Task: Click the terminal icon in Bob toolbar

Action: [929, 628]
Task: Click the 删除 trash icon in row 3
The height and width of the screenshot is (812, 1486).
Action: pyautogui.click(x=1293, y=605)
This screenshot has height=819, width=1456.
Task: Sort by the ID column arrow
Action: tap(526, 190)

> [ABOUT THIS EXERCISE]
Make an exact copy of each line, beginning at the one containing "The height and" and ending with the last line of the data, and of no other line.

> [EXERCISE RESULT]
The height and width of the screenshot is (812, 1486).
Action: pyautogui.click(x=1293, y=605)
This screenshot has height=819, width=1456.
Task: Sort by the ID column arrow
Action: tap(526, 190)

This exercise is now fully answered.